(Pixel coordinate grounding data)
•••••

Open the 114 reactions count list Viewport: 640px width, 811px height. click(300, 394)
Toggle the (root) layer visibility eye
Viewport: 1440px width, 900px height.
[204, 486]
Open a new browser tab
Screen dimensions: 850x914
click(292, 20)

•••••

Assignment:
All of the records above are to be repeated exactly.

Result:
Open the 114 reactions count list Viewport: 640px width, 811px height. click(300, 394)
Toggle the (root) layer visibility eye
Viewport: 1440px width, 900px height.
[204, 486]
Open a new browser tab
Screen dimensions: 850x914
click(292, 20)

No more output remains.